Wer ist hier eigentlich verrückt?

Eine „Normale“ in der Zwangsjacke: Lisi Kalb, Veronika Seestaller, Christian Selbherr (v.l.). Foto: Petra Kurbjuhn

Theater in Wall

Mit ihrem Stück „Neurosige Zeiten“ ernteten die Waller Brettlhupfer bei der Premiere tosenden Applaus. Ein witziges Stück der jungen Autorin Winnie Abel mit ordentlichen Seitenhieben auf gängiges Gehabe in verschiedenen Bereichen der Gesellschaft, großartig gespielt und inszeniert.

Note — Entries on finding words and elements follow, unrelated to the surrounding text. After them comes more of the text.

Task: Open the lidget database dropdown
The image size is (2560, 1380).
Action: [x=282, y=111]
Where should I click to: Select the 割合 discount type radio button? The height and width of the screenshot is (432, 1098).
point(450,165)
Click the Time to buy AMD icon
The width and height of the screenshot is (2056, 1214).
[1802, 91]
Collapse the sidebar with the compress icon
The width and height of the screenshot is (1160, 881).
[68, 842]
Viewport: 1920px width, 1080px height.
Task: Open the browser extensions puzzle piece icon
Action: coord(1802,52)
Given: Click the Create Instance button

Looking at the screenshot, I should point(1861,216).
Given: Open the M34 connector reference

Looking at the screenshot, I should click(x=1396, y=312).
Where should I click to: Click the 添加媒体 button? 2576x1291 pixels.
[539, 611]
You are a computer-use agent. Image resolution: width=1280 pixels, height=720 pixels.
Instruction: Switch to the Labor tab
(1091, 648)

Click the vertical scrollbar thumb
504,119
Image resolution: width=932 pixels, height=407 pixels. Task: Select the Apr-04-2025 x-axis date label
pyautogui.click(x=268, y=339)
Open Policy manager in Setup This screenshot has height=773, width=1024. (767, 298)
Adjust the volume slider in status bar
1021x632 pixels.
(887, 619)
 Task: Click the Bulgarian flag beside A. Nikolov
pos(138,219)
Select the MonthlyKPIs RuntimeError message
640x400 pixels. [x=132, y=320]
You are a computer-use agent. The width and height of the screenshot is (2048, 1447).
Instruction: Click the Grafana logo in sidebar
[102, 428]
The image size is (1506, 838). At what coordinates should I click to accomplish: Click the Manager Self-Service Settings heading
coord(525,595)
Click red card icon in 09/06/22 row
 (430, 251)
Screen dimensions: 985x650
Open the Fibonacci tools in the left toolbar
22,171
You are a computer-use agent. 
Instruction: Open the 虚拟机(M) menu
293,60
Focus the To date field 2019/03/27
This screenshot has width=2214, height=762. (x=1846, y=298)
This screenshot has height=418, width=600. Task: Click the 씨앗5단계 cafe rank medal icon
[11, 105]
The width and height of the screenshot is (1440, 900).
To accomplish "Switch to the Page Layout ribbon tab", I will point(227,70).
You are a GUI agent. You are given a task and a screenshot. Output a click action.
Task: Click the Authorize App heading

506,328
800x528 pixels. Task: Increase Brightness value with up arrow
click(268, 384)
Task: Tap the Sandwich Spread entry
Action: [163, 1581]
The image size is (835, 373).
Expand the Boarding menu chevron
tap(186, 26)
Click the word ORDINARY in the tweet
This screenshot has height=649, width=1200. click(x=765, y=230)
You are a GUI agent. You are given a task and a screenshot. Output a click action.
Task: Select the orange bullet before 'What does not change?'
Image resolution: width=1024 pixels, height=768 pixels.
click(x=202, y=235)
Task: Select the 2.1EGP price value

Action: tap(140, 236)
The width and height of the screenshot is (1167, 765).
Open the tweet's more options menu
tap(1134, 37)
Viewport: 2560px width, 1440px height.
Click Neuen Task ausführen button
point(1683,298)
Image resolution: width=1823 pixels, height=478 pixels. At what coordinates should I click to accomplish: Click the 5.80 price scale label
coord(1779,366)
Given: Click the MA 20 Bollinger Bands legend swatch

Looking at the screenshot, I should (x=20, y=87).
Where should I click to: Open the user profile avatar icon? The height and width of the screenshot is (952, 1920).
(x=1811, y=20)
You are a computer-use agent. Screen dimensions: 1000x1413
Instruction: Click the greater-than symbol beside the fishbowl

Die Waller Brettlhupfer, die aller zwei Jahre auf der Bühne des Trachtenheimes in Wall stehen, haben mittlerweile Kultstatus, das Publikum strömt aus 13 Landkreisen herbei, die Vorstellungen sind sämtlich ausverkauft. Woran das liegt? An der Begeisterung der Truppe zuerst, an den sehr unterschiedlichen Inszenierungen, denn die Waller lassen sich nicht auf einen Typus Theater festlegen.

Lesetipp: Das Gespenst von Canterville in Wall bei den Brettlhupfern

Theater in Wall
Regisseur Ludwig Stürzer. Foto: Petra Kurbjuhn

Und es liegt zweifellos an den beeindruckenden schauspielerischen Leistungen aller Mitwirkenden. In diesem Jahr hatte erstmals Ludwig Stürzer die Regie und konnte punkten. Rasantes Spiel, überraschende Regieeinfälle und perfekte Besetzung machten das Stück zu einem großen Erfolg.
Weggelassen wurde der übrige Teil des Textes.